DIRECTIONS.
Wherever the word "computer" shows up in the data, report the line it sits in.

STUDY MATERIAL.

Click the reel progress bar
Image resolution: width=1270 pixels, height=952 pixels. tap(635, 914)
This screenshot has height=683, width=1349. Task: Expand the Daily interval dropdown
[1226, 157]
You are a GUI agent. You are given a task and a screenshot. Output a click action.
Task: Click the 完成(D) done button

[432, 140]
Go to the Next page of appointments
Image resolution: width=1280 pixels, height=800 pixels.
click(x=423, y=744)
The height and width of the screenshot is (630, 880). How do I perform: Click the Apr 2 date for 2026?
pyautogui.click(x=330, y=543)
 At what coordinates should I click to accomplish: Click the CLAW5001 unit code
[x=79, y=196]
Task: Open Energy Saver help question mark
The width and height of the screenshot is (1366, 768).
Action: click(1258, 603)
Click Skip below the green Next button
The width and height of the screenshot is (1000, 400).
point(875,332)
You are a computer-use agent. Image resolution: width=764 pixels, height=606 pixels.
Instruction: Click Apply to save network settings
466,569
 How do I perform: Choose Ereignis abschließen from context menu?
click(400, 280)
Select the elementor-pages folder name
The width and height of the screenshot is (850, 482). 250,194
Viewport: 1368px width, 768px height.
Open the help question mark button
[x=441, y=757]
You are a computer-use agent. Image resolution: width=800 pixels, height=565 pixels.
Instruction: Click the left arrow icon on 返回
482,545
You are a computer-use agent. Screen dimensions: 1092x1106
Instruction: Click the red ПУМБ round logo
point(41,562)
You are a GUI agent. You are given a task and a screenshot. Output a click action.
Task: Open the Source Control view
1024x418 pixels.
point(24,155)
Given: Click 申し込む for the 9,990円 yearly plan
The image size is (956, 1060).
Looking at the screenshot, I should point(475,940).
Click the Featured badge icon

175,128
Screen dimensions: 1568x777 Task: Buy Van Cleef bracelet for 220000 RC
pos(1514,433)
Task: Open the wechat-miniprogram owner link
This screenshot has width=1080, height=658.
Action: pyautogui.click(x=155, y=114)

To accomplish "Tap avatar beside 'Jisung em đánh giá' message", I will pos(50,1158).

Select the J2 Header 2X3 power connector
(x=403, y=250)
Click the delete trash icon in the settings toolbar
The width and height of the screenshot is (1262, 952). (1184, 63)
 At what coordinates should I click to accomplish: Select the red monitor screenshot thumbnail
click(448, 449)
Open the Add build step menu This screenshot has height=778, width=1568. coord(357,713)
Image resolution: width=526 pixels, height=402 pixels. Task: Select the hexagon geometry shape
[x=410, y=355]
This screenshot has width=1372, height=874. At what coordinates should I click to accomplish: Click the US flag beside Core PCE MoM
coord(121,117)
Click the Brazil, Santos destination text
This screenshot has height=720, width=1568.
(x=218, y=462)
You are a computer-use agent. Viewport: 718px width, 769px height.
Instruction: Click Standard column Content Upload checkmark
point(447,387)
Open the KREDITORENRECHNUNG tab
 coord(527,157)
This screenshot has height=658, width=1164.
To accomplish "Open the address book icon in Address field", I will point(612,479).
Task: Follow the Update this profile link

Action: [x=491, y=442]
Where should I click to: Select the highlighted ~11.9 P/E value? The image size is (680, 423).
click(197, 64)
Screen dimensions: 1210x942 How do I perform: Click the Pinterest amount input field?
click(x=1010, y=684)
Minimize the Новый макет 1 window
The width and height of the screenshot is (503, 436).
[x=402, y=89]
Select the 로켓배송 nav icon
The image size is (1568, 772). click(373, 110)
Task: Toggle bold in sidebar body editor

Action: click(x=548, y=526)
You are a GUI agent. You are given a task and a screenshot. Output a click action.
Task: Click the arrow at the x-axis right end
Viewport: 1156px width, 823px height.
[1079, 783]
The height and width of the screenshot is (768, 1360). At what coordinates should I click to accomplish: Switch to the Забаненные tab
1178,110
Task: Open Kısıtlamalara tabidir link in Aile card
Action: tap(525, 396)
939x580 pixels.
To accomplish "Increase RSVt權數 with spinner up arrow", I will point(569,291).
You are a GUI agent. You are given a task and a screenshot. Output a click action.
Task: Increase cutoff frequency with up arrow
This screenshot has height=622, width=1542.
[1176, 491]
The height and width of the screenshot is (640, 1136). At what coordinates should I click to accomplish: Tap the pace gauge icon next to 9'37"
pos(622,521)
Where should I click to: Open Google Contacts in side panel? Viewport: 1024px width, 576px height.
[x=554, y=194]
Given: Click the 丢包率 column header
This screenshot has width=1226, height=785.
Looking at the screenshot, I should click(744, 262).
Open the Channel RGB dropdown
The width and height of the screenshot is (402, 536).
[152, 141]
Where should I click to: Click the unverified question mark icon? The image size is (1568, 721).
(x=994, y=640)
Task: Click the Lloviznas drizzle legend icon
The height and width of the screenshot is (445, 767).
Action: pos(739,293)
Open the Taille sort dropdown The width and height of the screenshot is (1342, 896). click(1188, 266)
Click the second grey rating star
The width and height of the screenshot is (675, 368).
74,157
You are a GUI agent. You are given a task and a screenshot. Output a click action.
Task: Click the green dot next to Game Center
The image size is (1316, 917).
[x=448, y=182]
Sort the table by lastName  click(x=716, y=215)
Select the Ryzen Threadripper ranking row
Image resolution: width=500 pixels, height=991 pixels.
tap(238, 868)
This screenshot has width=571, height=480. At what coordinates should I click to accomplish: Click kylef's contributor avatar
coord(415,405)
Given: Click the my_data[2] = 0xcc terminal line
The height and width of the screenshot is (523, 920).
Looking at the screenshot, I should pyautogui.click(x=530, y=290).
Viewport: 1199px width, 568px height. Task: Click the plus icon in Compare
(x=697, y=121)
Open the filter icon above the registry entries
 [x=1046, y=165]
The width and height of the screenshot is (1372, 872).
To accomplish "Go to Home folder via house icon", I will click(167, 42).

REPLY TO THE EXERCISE.
You are a computer-use agent. Image resolution: width=764 pixels, height=606 pixels.
You are a computer-use agent. Image resolution: width=800 pixels, height=565 pixels.
You are a computer-use agent. Screen dimensions: 1092x1106
You are a computer-use agent. Viewport: 718px width, 769px height.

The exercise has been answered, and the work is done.